TO DO: Pick out and copy every line below that has the word "column".

··· DATA FOR THIS TASK ···

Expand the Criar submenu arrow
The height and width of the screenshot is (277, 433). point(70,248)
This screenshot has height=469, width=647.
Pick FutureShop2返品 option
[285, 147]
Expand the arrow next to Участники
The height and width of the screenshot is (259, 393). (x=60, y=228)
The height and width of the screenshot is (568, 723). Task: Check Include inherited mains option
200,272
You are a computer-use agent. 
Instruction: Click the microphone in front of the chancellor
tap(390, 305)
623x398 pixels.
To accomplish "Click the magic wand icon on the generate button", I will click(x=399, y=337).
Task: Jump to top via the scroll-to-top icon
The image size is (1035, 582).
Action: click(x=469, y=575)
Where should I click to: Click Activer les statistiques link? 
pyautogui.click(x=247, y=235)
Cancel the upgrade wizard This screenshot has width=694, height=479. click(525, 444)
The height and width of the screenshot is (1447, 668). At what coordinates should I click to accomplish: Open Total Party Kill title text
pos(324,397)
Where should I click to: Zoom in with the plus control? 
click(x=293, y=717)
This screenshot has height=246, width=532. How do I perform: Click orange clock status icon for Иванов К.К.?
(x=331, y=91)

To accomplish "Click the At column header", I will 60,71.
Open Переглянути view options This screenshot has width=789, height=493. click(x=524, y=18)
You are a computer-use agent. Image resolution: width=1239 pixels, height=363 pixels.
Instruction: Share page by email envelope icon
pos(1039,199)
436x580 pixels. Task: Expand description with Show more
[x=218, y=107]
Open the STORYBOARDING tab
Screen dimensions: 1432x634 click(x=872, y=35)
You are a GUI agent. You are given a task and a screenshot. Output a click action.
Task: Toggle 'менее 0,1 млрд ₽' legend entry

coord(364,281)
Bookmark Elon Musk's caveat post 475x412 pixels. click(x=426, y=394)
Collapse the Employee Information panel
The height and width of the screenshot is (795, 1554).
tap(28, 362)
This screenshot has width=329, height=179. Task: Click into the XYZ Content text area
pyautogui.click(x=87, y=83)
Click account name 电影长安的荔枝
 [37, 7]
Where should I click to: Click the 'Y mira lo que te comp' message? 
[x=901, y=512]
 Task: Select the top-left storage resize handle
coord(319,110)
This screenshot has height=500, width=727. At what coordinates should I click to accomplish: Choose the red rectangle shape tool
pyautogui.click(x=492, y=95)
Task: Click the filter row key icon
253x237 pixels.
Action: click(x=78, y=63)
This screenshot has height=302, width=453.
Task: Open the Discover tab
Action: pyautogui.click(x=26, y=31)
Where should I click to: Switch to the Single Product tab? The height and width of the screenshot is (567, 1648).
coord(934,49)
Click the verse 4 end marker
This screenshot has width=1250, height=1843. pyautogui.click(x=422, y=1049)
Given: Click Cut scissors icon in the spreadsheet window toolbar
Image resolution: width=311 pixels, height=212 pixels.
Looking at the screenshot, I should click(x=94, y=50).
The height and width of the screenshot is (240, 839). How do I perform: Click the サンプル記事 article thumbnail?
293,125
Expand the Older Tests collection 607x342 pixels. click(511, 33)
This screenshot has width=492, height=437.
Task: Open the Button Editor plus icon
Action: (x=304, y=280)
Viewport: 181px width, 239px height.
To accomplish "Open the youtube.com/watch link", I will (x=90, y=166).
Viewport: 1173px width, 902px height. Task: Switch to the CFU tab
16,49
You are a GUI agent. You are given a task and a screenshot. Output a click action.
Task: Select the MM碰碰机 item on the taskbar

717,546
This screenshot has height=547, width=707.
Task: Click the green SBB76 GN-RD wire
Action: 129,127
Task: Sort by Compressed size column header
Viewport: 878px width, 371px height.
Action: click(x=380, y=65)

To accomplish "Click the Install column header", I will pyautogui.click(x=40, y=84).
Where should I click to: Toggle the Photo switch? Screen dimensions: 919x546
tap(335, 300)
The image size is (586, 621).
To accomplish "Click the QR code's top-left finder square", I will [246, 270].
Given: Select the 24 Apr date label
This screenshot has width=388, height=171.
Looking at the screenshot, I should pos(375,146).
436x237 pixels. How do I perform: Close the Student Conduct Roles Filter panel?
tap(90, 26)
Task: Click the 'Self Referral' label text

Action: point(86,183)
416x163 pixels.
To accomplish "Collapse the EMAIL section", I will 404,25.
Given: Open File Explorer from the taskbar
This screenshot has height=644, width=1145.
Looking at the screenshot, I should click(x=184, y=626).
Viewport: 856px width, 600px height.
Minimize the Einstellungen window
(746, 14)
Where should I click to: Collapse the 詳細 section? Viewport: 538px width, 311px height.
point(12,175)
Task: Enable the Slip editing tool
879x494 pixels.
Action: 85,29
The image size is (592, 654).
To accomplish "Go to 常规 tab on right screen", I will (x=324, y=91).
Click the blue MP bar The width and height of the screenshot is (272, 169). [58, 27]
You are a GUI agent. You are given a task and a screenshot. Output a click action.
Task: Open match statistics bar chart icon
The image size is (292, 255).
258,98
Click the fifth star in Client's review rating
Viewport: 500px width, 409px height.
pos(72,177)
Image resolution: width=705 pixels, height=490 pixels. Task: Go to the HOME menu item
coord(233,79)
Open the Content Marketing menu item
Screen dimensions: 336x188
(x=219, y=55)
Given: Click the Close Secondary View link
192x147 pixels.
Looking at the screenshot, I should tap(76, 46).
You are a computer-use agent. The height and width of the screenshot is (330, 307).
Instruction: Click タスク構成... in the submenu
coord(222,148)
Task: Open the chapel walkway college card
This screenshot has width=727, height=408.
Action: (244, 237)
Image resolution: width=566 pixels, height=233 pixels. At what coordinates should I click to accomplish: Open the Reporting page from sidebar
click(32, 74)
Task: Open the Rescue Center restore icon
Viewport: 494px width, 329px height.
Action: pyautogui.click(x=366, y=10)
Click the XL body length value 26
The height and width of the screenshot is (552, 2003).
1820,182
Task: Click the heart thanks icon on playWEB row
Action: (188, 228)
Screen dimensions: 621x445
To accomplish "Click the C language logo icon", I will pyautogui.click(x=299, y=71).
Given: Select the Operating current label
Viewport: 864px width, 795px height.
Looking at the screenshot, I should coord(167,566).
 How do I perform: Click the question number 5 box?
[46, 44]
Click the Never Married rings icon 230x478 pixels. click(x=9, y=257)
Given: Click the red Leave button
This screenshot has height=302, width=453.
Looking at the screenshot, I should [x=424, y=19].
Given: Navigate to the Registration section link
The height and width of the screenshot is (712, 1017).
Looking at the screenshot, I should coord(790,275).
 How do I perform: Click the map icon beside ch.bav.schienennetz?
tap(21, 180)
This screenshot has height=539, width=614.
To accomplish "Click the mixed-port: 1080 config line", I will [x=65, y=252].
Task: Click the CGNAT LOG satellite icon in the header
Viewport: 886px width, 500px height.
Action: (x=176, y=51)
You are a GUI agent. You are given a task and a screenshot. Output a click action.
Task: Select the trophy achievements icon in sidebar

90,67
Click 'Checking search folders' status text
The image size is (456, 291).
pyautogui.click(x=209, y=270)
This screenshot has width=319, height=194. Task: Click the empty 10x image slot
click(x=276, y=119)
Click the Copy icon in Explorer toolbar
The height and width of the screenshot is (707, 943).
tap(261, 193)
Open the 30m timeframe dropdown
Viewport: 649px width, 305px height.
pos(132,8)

···

RESPONSE BOX:
To accomplish "Click the At column header", I will 60,71.
Task: Sort by Compressed size column header
To accomplish "Click the Install column header", I will pyautogui.click(x=40, y=84).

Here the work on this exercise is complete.